テレビのドラマやCMに、まだシワシワで首もすわっていない赤ちゃんが出てきて驚くことがある。

 その多くは「赤ちゃんタレント」だという。つまり、「プロの赤ちゃん」であり、タレント事務所もある。その大手の「セントラル子供タレント株式会社」を訪ねると、所属する赤ちゃんは現在約100人。マネジャーの合羽井一尋さんが言う。

「ウチの場合、赤ちゃんモデルには、生後1カ月以降でないとなれません」

 1カ月検診前の赤ちゃんは何かと心配だという。

「テレビの男性スタッフは、漠然と『赤ちゃんを1人』と依頼をしてきますが、赤ちゃんは月齢で成長段階が違います。仕事量が最も多いのは、首がすわり、まだ立ち歩かない、生後3、4カ月から1歳未満。『誰が見ても赤ちゃん』という基準です」

 赤ちゃんにも「売れっ子」がいる。顔立ちの良さ、人見知りせず親から離れられること、さらには意外なものがある。

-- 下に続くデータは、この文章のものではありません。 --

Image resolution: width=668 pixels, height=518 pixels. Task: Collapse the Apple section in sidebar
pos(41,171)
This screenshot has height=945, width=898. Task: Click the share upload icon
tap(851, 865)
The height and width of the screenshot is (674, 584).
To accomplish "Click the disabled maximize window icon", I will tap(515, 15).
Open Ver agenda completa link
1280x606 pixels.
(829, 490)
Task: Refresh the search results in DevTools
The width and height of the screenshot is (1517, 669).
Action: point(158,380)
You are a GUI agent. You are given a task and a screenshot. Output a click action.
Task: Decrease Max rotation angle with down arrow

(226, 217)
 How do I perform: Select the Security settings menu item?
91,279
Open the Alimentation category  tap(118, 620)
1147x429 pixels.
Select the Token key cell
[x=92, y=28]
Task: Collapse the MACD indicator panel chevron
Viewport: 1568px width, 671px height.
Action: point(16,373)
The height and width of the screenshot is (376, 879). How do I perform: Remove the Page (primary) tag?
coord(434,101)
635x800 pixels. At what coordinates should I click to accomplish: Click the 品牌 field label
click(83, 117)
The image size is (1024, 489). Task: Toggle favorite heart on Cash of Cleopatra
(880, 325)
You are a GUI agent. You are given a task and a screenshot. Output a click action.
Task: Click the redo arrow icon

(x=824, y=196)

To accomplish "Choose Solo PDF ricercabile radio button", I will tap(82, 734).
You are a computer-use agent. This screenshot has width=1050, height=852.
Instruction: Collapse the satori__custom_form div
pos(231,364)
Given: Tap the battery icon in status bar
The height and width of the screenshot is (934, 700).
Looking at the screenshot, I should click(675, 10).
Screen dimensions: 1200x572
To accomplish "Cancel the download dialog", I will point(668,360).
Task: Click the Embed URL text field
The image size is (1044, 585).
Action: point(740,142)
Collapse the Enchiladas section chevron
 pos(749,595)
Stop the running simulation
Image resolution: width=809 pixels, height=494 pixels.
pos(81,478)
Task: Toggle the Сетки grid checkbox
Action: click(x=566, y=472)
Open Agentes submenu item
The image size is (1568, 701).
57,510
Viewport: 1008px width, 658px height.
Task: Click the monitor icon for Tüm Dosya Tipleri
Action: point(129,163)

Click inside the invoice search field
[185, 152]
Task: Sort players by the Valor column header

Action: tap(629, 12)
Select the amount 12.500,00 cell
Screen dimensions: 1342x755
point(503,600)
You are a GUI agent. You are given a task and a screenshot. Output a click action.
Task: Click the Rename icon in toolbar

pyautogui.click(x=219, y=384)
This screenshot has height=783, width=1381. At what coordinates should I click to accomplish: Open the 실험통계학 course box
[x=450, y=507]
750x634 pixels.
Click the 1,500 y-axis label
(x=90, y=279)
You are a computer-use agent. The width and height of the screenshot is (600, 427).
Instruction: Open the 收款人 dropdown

「薄毛です(笑)。普通の赤ちゃんの場合、お母さんは薄毛を心配しますが、赤ちゃんのイメージは髪フサフサじゃないですから」

 実際の月齢より体が小さく、薄毛だと、赤ちゃんらしく見え、業界ではモテるらしい。コンプレックスも生かせるチャンスがある仕事なのだ。

 プロといっても、そこは赤ちゃん、撮影は「眠い」「おなかが空いた」と、中断されることもある。

「赤ちゃんがメーンで出るCMなどの場合、メーンの子のほかに、髪形や体格などが似ている子をたいてい2~3人用意する『ダブルスタンバイ(ダブルキャストのこと)』『トリプルスタンバイ』にしています。顔のアップはメーンの子にし、後ろ姿や動きまわっているときなどは他の子を使うんですよ」

 メーンの赤ちゃん、いないいないばあ。